The next bit of code hands the update centroids bit:
def update_centroids(samples, nearest_indices, n_clusters):
# Updates the centroid to be the mean of all samples associated with it.
nearest_indices = tf.to_int32(nearest_indices)
partitions = tf.dynamic_partition(samples, nearest_indices, n_clusters)
new_centroids = tf.concat([tf.expand_dims(tf.reduce_mean(partition, 0), 0) for partition in partitions], 0)
return new_centroids
This code takes the nearest indices for each sample, and grabs those out as separate groups using tf.dynamic_partition
. From here, we use tf.reduce_mean
on a single group to find the average of that group, forming its new centroid. From here, we just tf.concat
them together to form our new centroids.
Now we have the piece in place, we can add these calls to our script (or create a new one):
import tensorflow as tf
import numpy as np
from functions import *
n_features = 2
n_clusters = 3
n_samples_per_cluster = 500
seed = 700
embiggen_factor = 70
data_centroids, samples = create_samples(n_clusters, n_samples_per_cluster, n_features, embiggen_factor, seed)
initial_centroids = choose_random_centroids(samples, n_clusters)
nearest_indices = assign_to_nearest(samples, initial_centroids)
updated_centroids = update_centroids(samples, nearest_indices, n_clusters)
model = tf.global_variables_initializer()

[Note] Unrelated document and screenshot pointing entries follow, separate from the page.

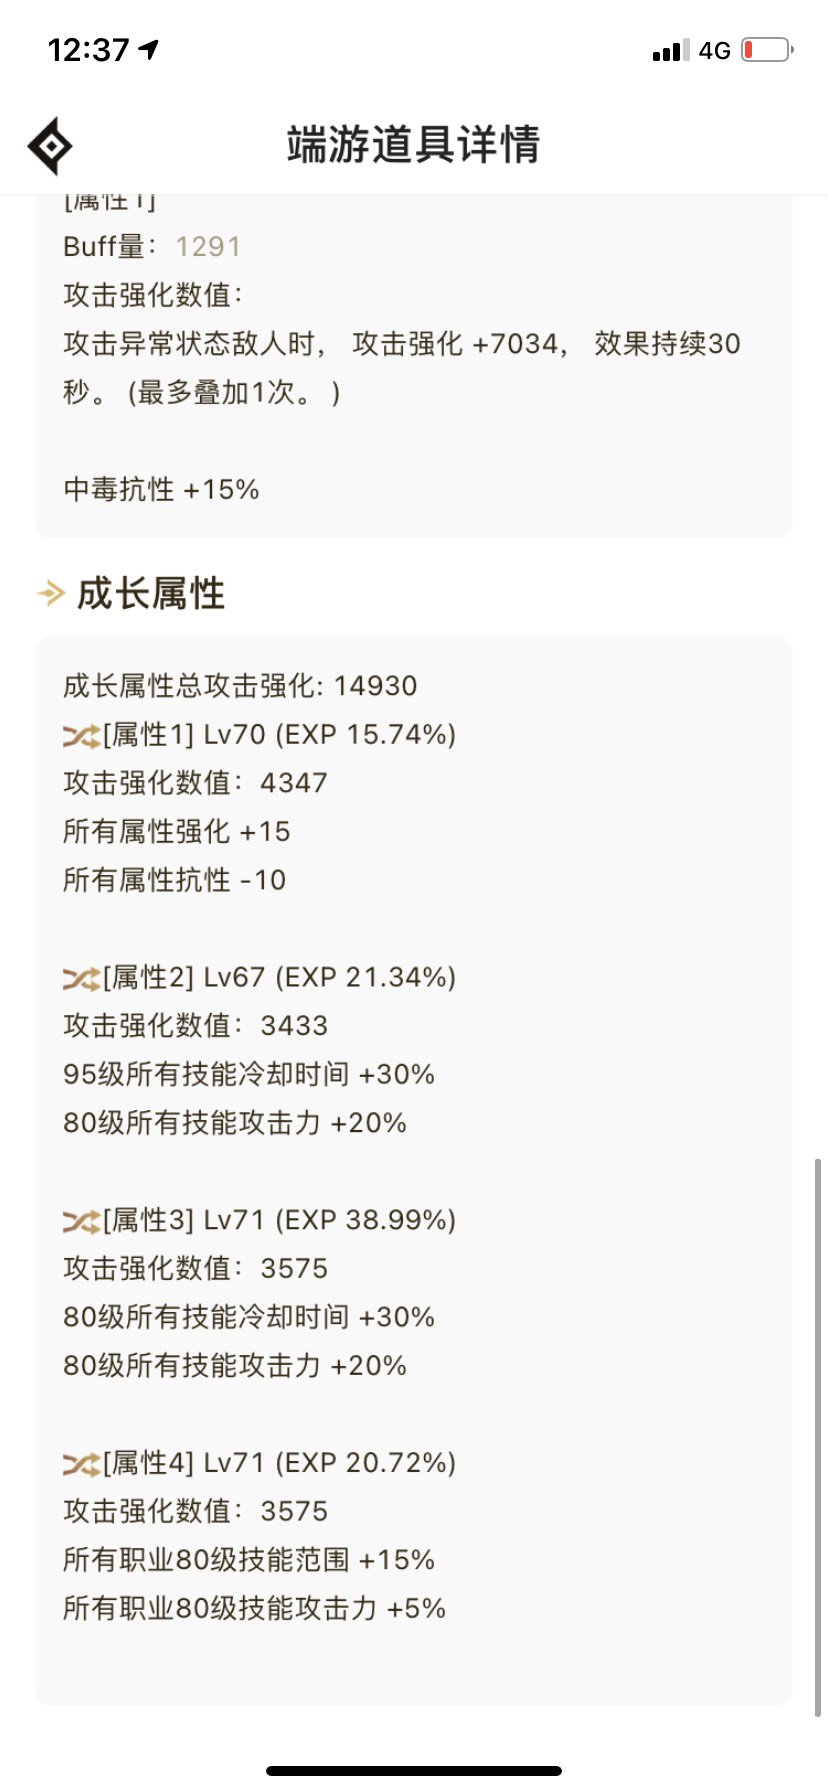Tap the cellular signal bars icon
Viewport: 828px width, 1792px height.
[670, 50]
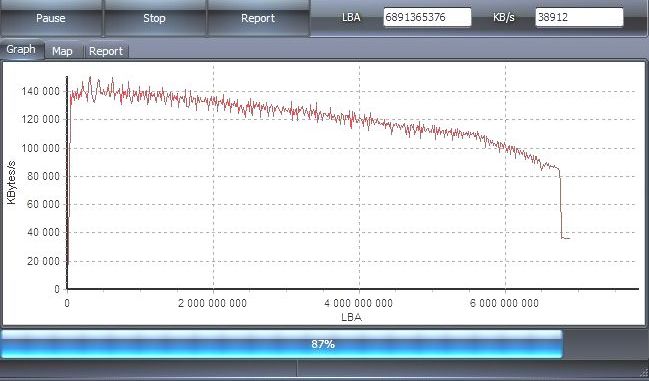649x381 pixels.
Task: Click the unfilled part of progress bar
Action: [x=605, y=344]
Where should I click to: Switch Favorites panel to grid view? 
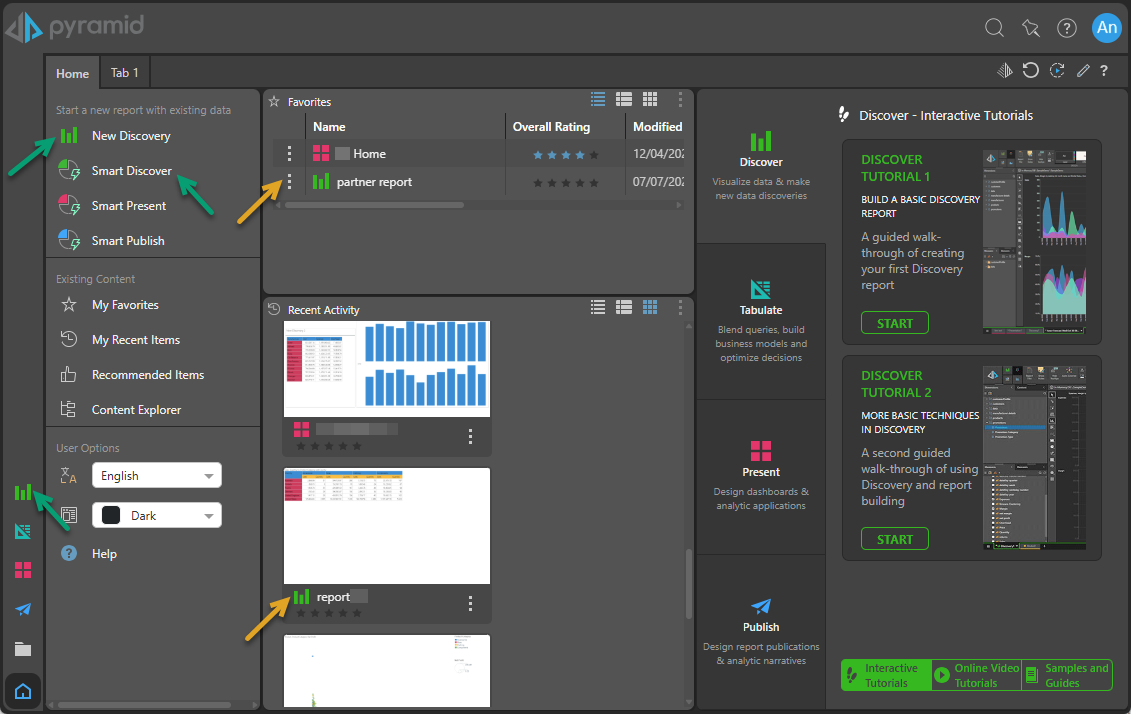point(650,99)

with tf.Session() as session:
sample_values = session.run(samples)
updated_centroid_value = session.run(updated_centroids)

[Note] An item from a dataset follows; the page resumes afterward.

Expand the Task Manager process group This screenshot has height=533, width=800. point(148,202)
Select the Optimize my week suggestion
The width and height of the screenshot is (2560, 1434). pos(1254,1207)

print(updated_centroid_value)
plot_clusters(sample_values, updated_centroid_value, n_samples_per_cluster)
This code will:
- Generate samples from initial centroids
- Randomly choose initial centroids
- Associate each sample to its nearest centroid
- Update each centroid to be the mean of the samples associated to it
This is a single iteration of k-means! I encourage you to take a shot at the exercises, which turns this into an iterative version.
1) The seed option passed to generate_samples
ensures that the samples that are “randomly” generated are consistent everytime you run the script. We didn’t pass on the seed to the choose_random_centroids
function, which means those initial centroids are different each time the script is run. Update the script to include a new seed for random centroids.
2) The k-means algorithm is performed iteratively, where the updated centroids from the previous iteration are used to assign clusters, which are then used to update the centroids, and so on. In other words, the algorithm alternates between calling assign_to_nearest
and update_centroids
. Update the code to perform this iteration 10 times, before stopping. You’ll find that the resulting centroids are much closer on average with more iterations of k-means. (For those that have experience with k-means, a future tutorial will look at convergence functions and other stopping criteria.)